If all innovators in the past had simply given up because something similar to what they're working on already existed, then where would we be? Would the Model T have been created? Or would Ford have simply given up as the horse and buggy had already satisfied the need? Would we still be walking around with those two pound bricks they called 'cell phones' in the early 90's? We're just trying to be open to the fact that things like yahoo groups and forums, while they do work, might not be the best thing to make it easier to communicate with people in town, increase the amount of face to face interactions people have with their neighbors, and make communities stronger. We're just trying to tackle a problem that hasn't been entirely solved yet with open minds.

Date: 2012-12-13 02:25 pm (UTC)
From: [identity profile] rickyporco.livejournal.com
As far as the "venture to guess that a number of those emails would be spam from their commercial partners", here is our privacy policy: https://www.ourcommonplace.com/somerville/privacy (https://www.ourcommonplace.com/somerville/privacy) . This should save me from having to write another long response but in short, no, we have do not have commercial partners, no we will not sell your email address to anyone. Again, I put my email address on every single one of those flyers for this very reason, so nobody would have to guess.

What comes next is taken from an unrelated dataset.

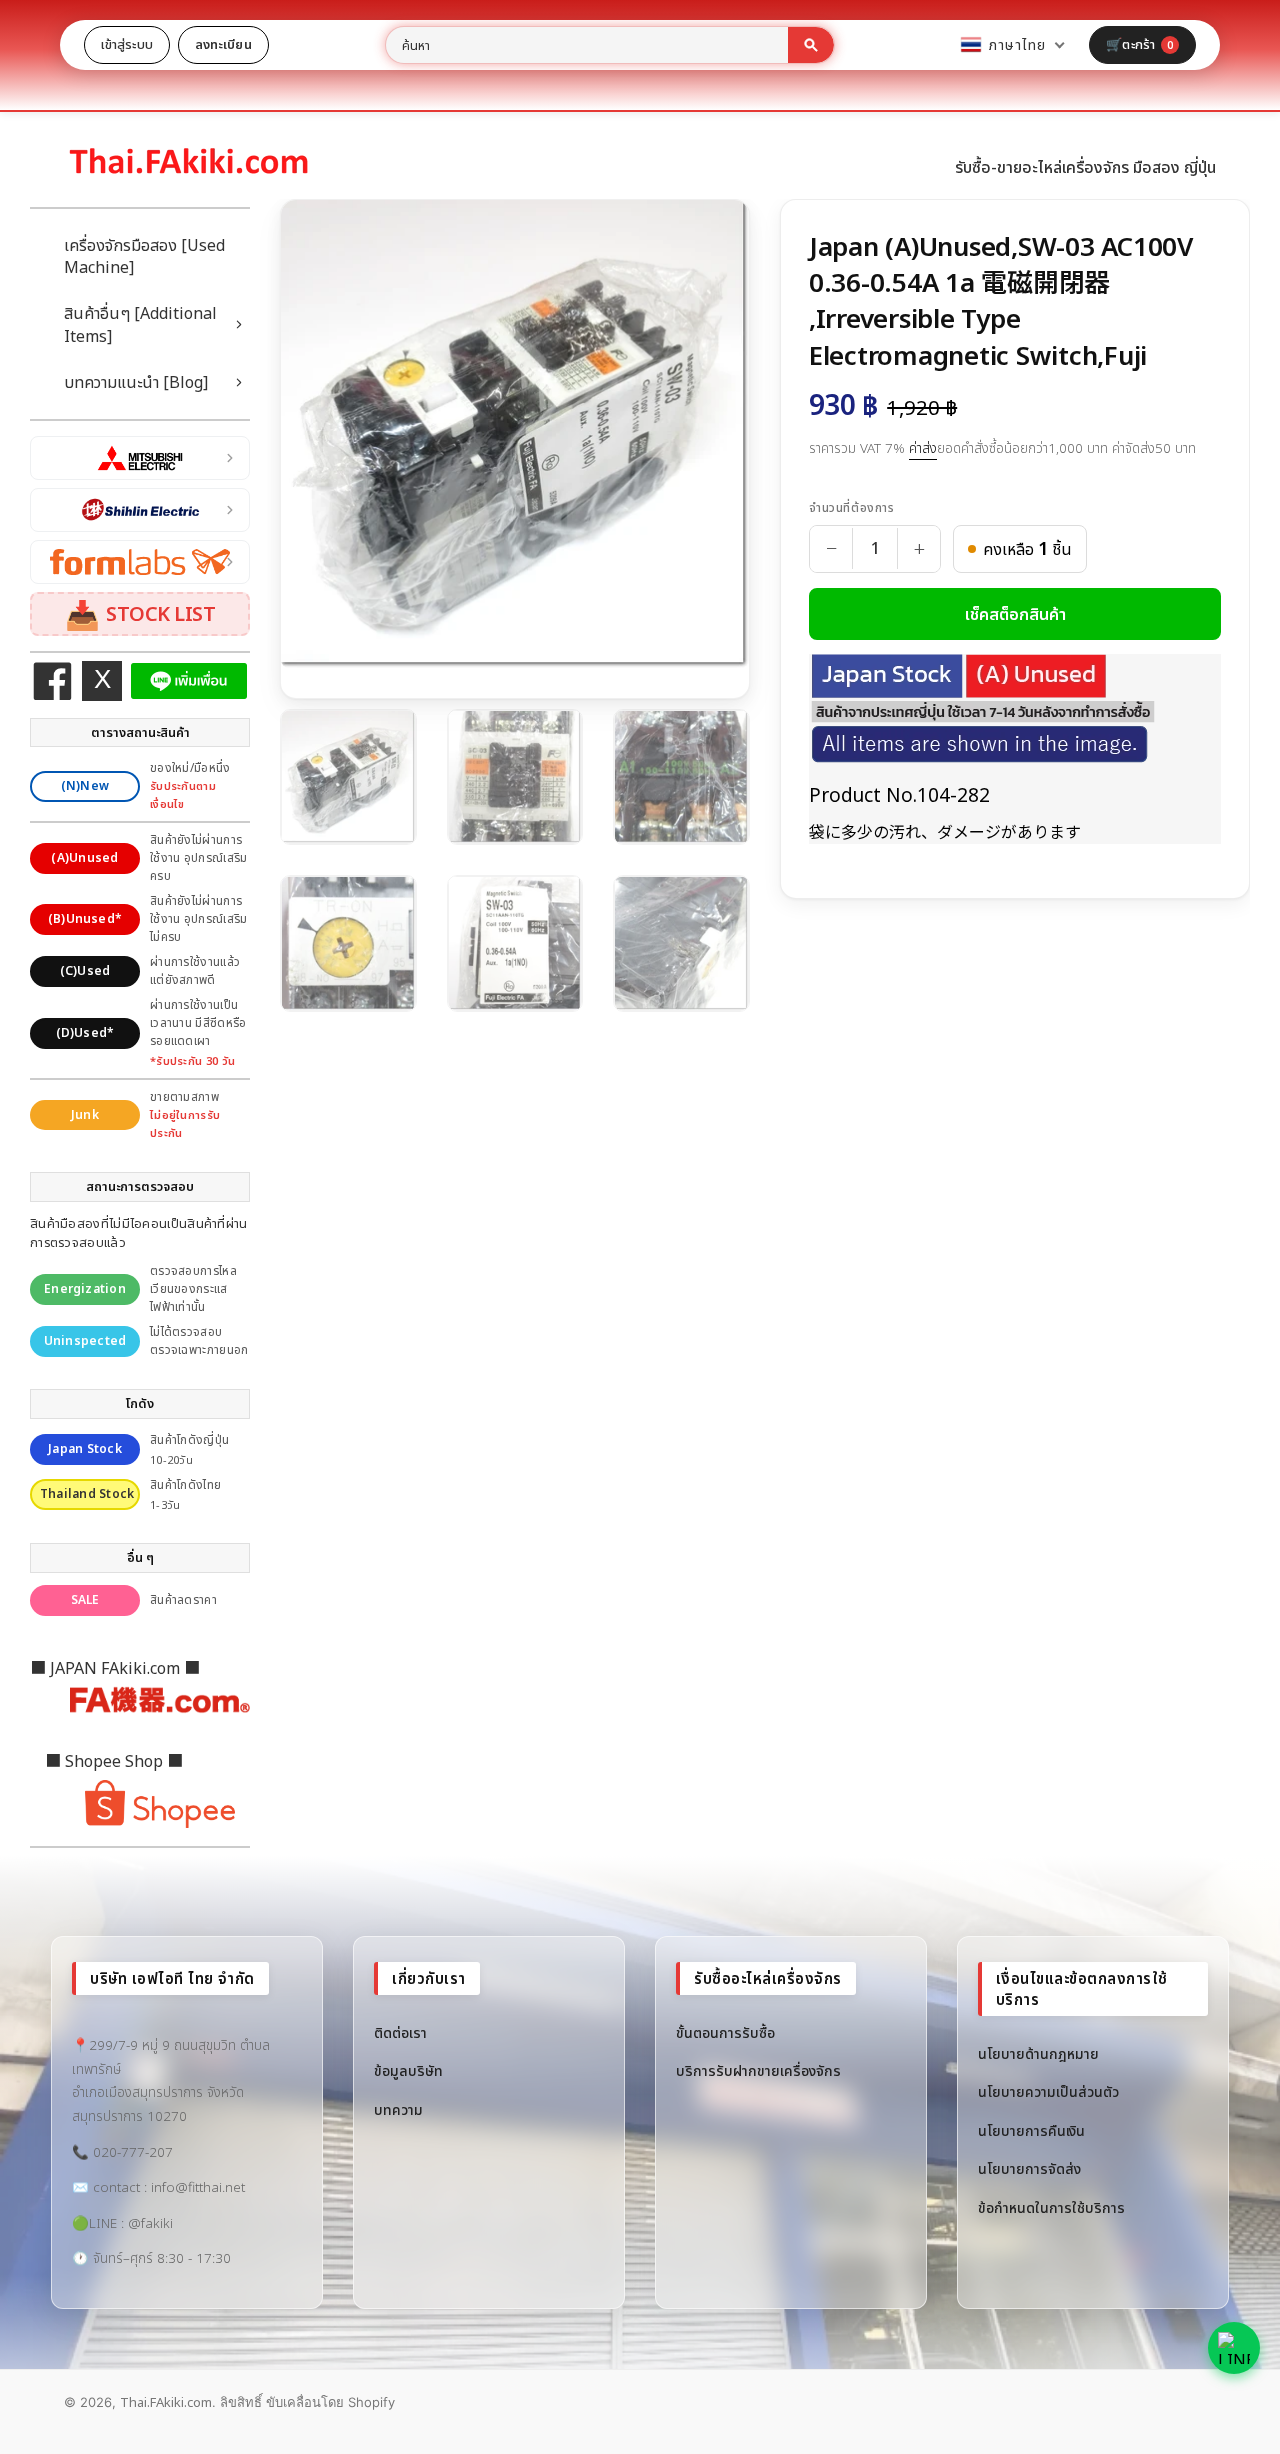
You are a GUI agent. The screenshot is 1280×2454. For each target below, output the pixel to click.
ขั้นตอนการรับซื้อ (725, 2032)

I'm not sure why this matters much to a group of tech-savvy folks that I assume use sites like facebook, google, livejournal, patch, yelp, etc, every day (all of which are for-profit entities) but, long before OurCommonPlace was incorporated as a for-profit company, Pete had tried to go the non-profit route. He filed as a 501c3 and spent nearly 6 months while working in his hometown of Falls Church to see whether or not a site like this would be useful to his neighbors, meeting with many groups and private investors and pitching them the idea. He was unable to get a single dollar from any private investors for a non-profit social networking company, and very quickly realized that his dream could not be possible if there was not a dollar towards the cost of servers, and decided if he could fuel the idea by instead incorporating as a for-profit company. Nearly one month after that, the same folks who had turned him down before were now interested in helping fund the launch of his first town. I think this should speak more to the broken system of funding non-profits as well as the angelic stigma that comes from them, than the intentions of Peter Davis upon founding this company. Let's not forget that Karl Rove's "American Crossroads" is a nonprofit entity, that I'm sure has less honest motivations than OurCommonPlace.

If anyone is interested in actually talking about this project, I would be happy to. Don't hesitate to reach out: ricky@ourcommonplace.com, but please, please, keep it reasonable. I much prefer to engage in conversation with other civic-minded folks like myself and some of you, who enjoy new emerging technology, rather than defending myself from accusations of dishonesty and sinister intentions.